### What the exercise asks
All pictures should be dropped, and only the lines from the top of the entries below through the line containing "This screenshot has height=571, width=1021." repeated exactly, both ends included.

Collection entries
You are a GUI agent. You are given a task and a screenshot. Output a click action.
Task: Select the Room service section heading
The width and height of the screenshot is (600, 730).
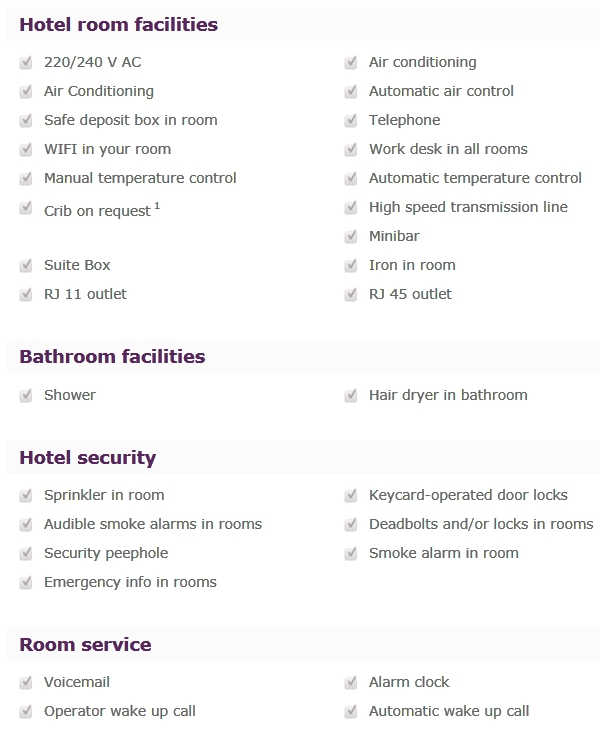point(86,645)
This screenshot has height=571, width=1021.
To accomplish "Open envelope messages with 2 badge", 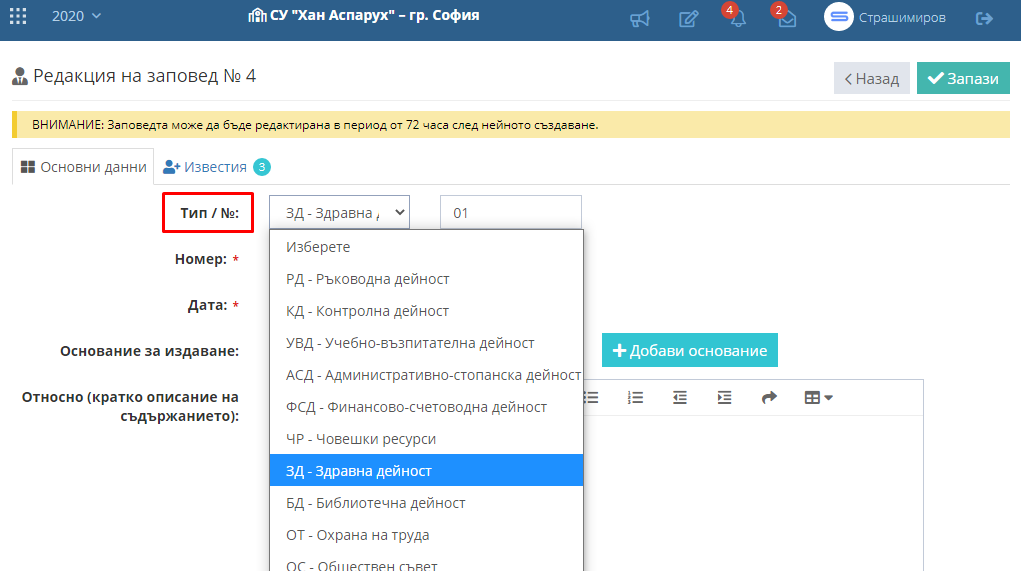I will tap(786, 16).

### Solution for this problem
You are a GUI agent. You are given a task and a screenshot. Output a click action.
Task: Select the Room service section heading
The width and height of the screenshot is (600, 730).
point(86,645)
This screenshot has height=571, width=1021.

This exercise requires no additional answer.